Speaking of the weekend, as many of you know by now, Sunday was the Super Bowl.  Personally, I could give less than two shits about football.  (Have you ever thought about how stupid that saying is?  Less than two shits?  Wouldn't that be one shit?  Just stupid.)  KT's mother and step-dad came to town and she invited me and the Man over to watch the game.  She made a whole spread of Weight Watcher food and had a spreadsheet pulled up on her computer with the points and serving size for each item.  We had the Salsa Chicken that I posted a recipe for a while back, with all the fixin's, including these super cute 100 cal (1 pt+) packets of guacamole which were super delish, beans, taquitos, queso dip, and I brought a tray of crudites, fruit salad and 1 Pt+ mini cupcakes.  We all ate until we were stuffed and then plopped in front of the TV to enjoy some football.  (And by 'We all', I mean they did.  I brought homework and watched the commercials and the terrible half time show.) 

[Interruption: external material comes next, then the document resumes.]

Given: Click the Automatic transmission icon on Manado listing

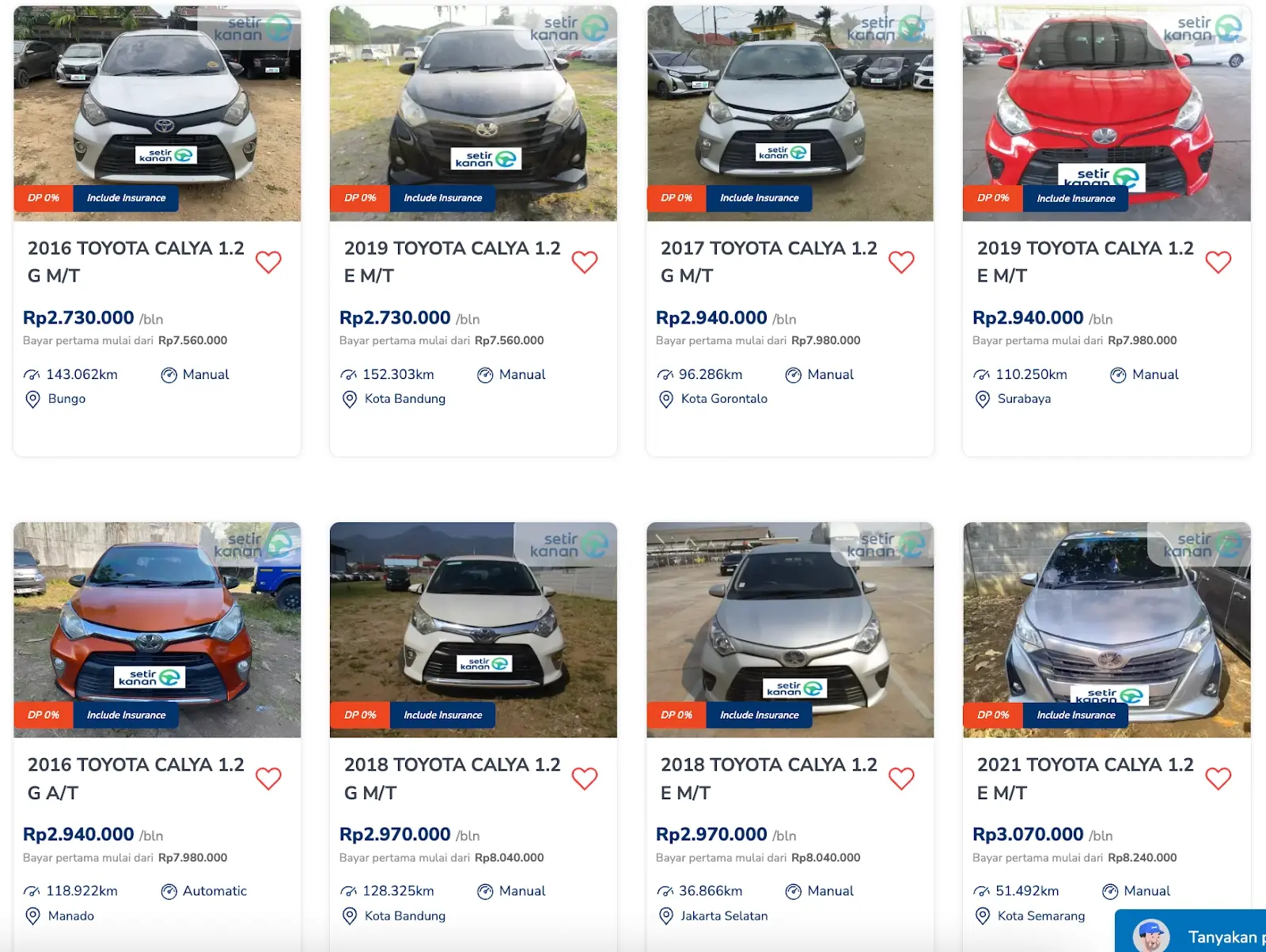Looking at the screenshot, I should [169, 892].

KT earned her very first, and very big NSV (non-scale victory) on Sunday and she was super proud of herself for not over indulging on junk like she usually does on Super Bowl Sunday.  I say she was proud...because...well...she had her first gain this week.  It was a big traumatic event for her and I think she is pretty calm about it now, but she cried all through our meeting today, and I am sure most of the afternoon as well.  It took her a while to come to terms with it as she felt the need to find some thing to blame the gain on.  Which I think is normal and natural.  We walked through it together and I gave her some tough love, and some actual love to get it all smoothed out.

The thing about this gain, though small, was that it was totally unexpected.  She did everything right during the week.  She ate all her daily points, a good portion of her weeklies, and she got in some activity every day.  She tracked.  She portioned.  She planned.  She did it all!  And she was still up a small fraction of a pound.  The hardest question I think any Weight Watcher leader, or supporter has to answer is "I did everything right, why didn't the plan work?"  I pulled out every little thing I could think of to help her feel better, but none of it worked.  We looked over her tracker.  We talked about maybe she was eating the wrong things, or even not eating enough during the day to save points for dinner.  I sought out some solluce for her on Twitter and our Leader and a Receptionist pulled her aside to offer some help.  In the end, it came down to the fact that sometimes, these things happen and there is nothing we can do about it but keep trying.  Overall, I think it worked.  She told me earlier that she feels much better about it.  I think she is lying a little, but that is fine.  I know she won't quit the plan, and I know she will continue to work just as hard as before.  This little gain won't derail her!  (Big thanks go out to all of you that reached out to KT on Twitter and offered her some feedback.  I know it meant a lot to her, and to me!)

In closing, if any of you have any words of wisdom that helped you thru a gain, either expected or unexpected, leave them as a comment!  I would love to hear them! (And so would KT!)